Trade it until it hurts. This statement is true in both bull and bear markets. At a high level, it is important to know the current trend in the markets and not fight counter-trend unless you identify a possible inflection or you are timing disequilibrium sprays on a given day. Ok, in English please: Trading successfully requires getting on the surf board at the right time, staying put for a long as it is working and avoiding rug pulls or getting hit in the head with the board. Right now, we are still in a bull market. That should be obvious to everyone by now. The overall markets aren’t moving dramatically, but under the covers there is a lot of action to trade, until it hurts.
Let’s address up front, trading is different than investing. I have two accounts, one for trades and one for investments. For example, on May 27th I wrote up Alibaba (BABA) as the time to just own the stock given a variety of factors identified. That is in my investment account. From a trading perspective, KWEB and all things China are now in the trade it until it hurts bucket. Why? Simply, sentiment has turned, the Chinese government appears to be preparing a growth bazooka of stimulus and the valuations of large cap names are barely 10x earnings. Yes, at the lows, many claimed accounting issues, de-listing worries and slowing or no growth. Now? Well, BABA is buying back massive amounts of stock (over $4 billion last quarter alone), growth ahead might re-accelerate and the market needs a new horse to ride, again, until it hurts.
Does this mean be all in long Chinese names or whatever stock or sector you think is trade it long until it hurts? Not at all. It means getting very familiar with the trading patterns, being patient and having targets for your exit. For example, CORZ, the BTC miner with the big Coreweave contract was a long on all dips below $10. It should be obvious right now it is meandering, waiting for the next data point. To my mind, the potential to become a REIT would be a re-rating event for CORZ. It is probably too early given they won’t really ramp revenues for this contract until mid 2025. I do not own any CORZ right now, it seems stuck in the mud. But in that group, I am trading HUT, until it hurts. They have the most BTC on their balance sheet and tease Wall Street about signing a hyperscale by year-end. The valuation is the least demanding in the group, thus, trade it long….yes, until it hurts. What do I mean by “hurts”? Well, on down days I will add to my position. Excluding new news, company specific or a big spill in BTC (since it seems to trade with BTC most days), I am a buyer on dips. On rallies, I lighten up a bit to give myself room in case it comes. For you, decide the max position size you would ever be on dips and come up with a plan.

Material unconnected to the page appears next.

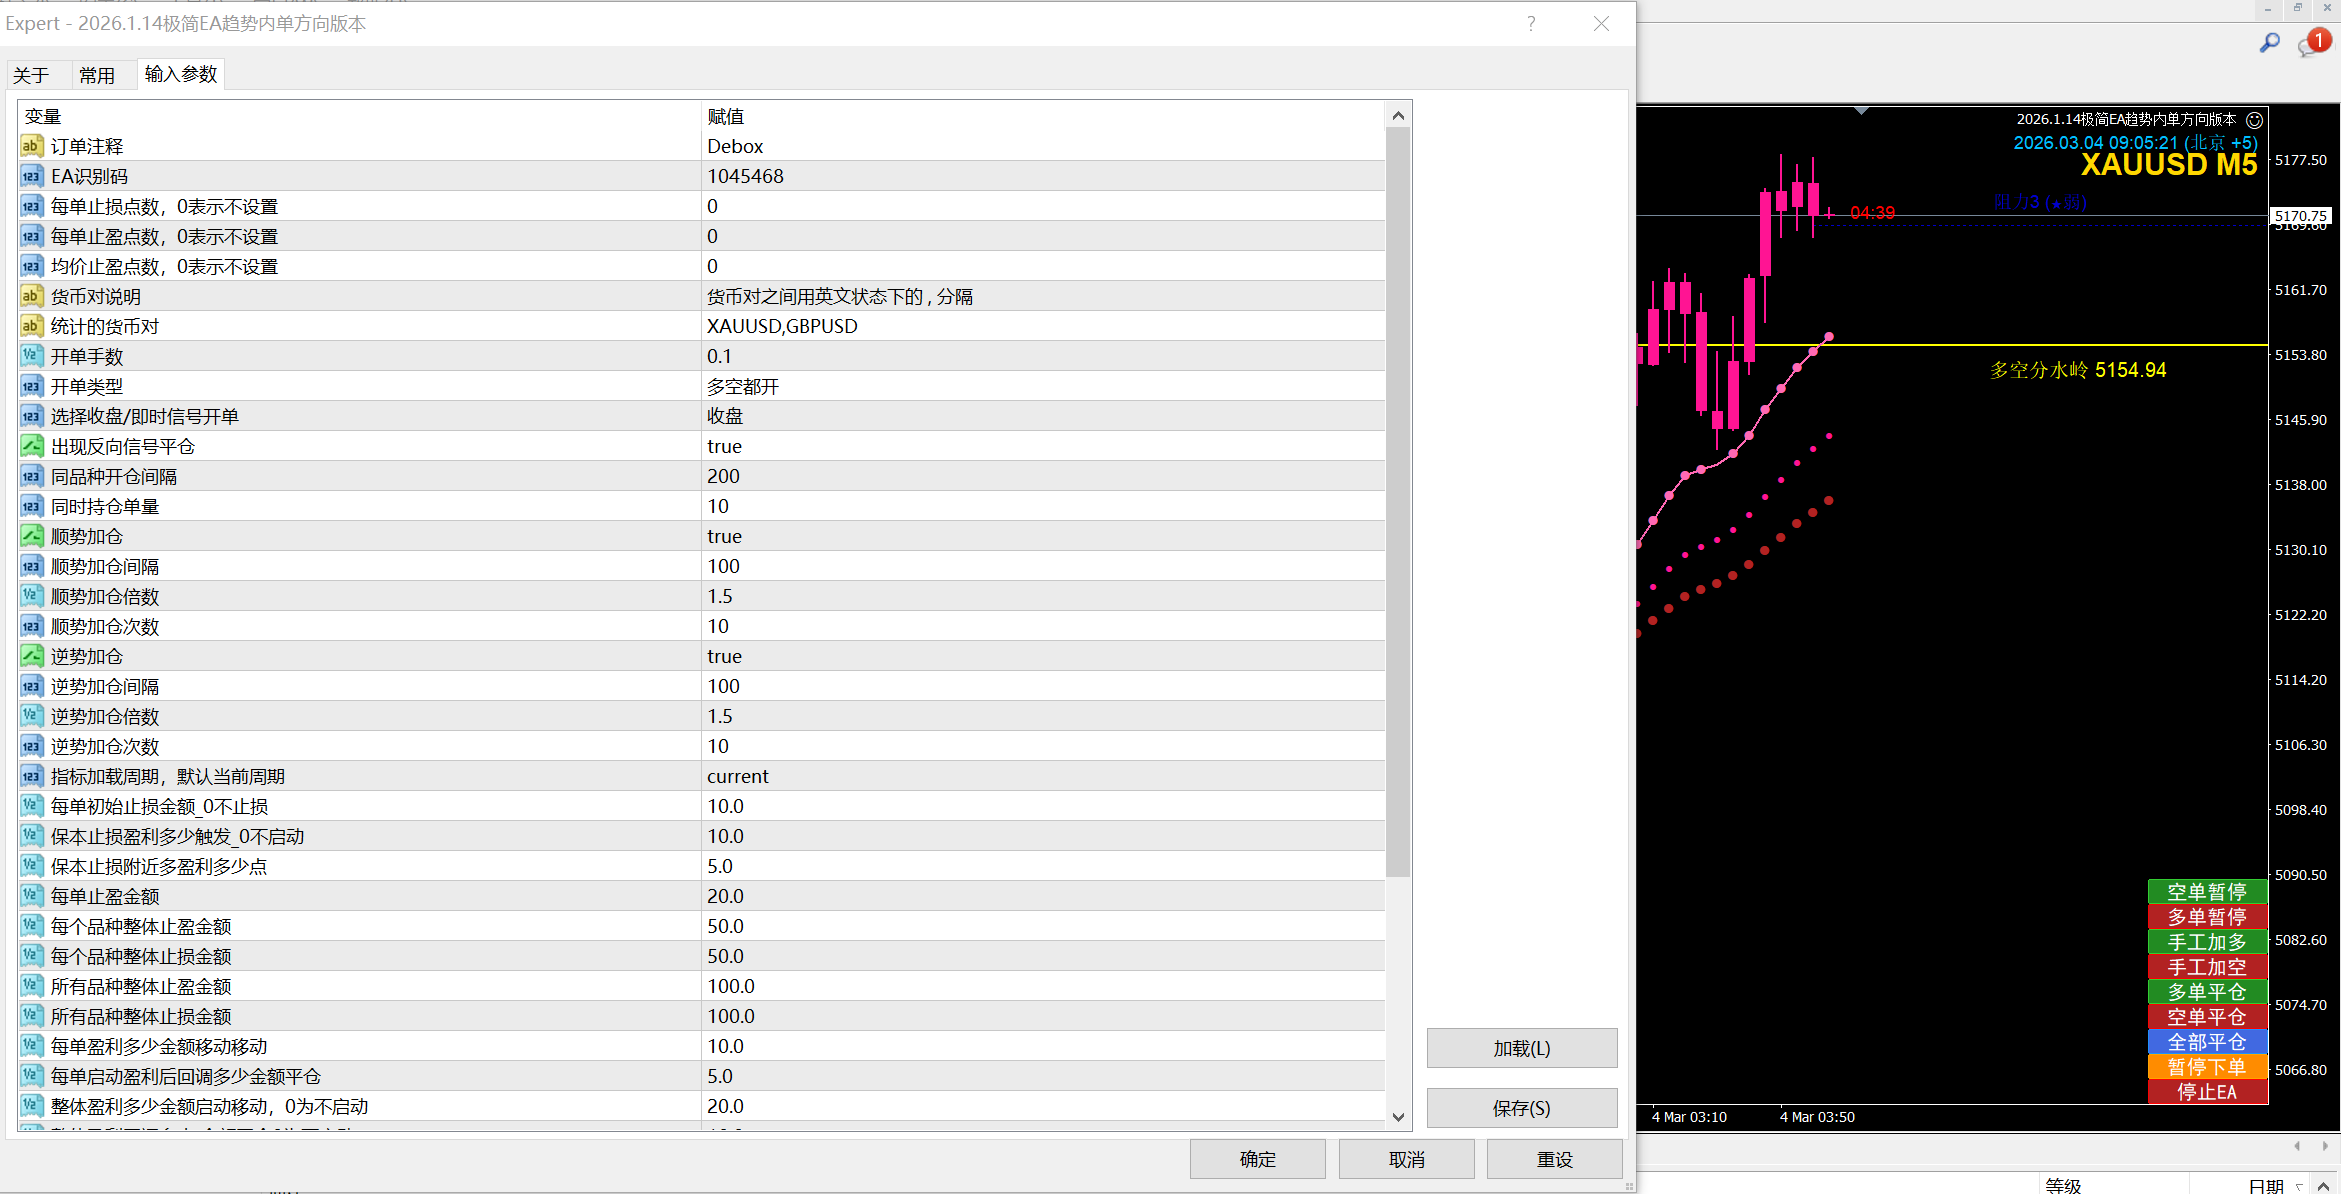The height and width of the screenshot is (1194, 2341).
Task: Click the help question mark icon
Action: pyautogui.click(x=1531, y=24)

But, let’s get back to the concept of trading until it hurts. The world has been max short the Yen for over a decade, “the carry trade”. The central bank of Japan finally capitulated that rates need to rise. In very quick fashion, the Yen strengthened and hurt all those carrying that trade. A good and successful trader will stay with the position until something changes (either news, inflection or extreme relative strength readings). When the Yen strengthened, it hurt many levered players quickly. Do not fight. Get out. In fact, those traders flipped to max net long the Yen from my readings and got whipsawed last week when the BOJ said they are in no rush to raise rates given the market uncertainty. Get out. This leads me to my next theorem which is avoid what seems like even odds or too hard to game the outcome. If there is no trade to be made, there is no trade. I send WhatsApp texts in the mornings to subscribers mostly with trade ideas that I am doing. I send the information, the source and the set up. What you do not see is how many pieces of information I see each morning that doesn’t make my list. If I identify “not for me” or too hard to game or doesn’t fit in with the market set up that day, I pass. (Please ask to be added to the WhatsApp text list via email to me direct).
So, let’s conclude with a quick list of what I am trading, until it hurts (and why). Your list can be the same, different or entirely different names. Process is everything which is why I wrote this article. You decide what you see “working” and trade it, yes yes, until it hurts.
Trading Long KWEB and BABA on all spray downs. I went out flat Friday as the expectation for a stimulus bazooka is tricky over a weekend. If they gap down Monday, I will be a buyer.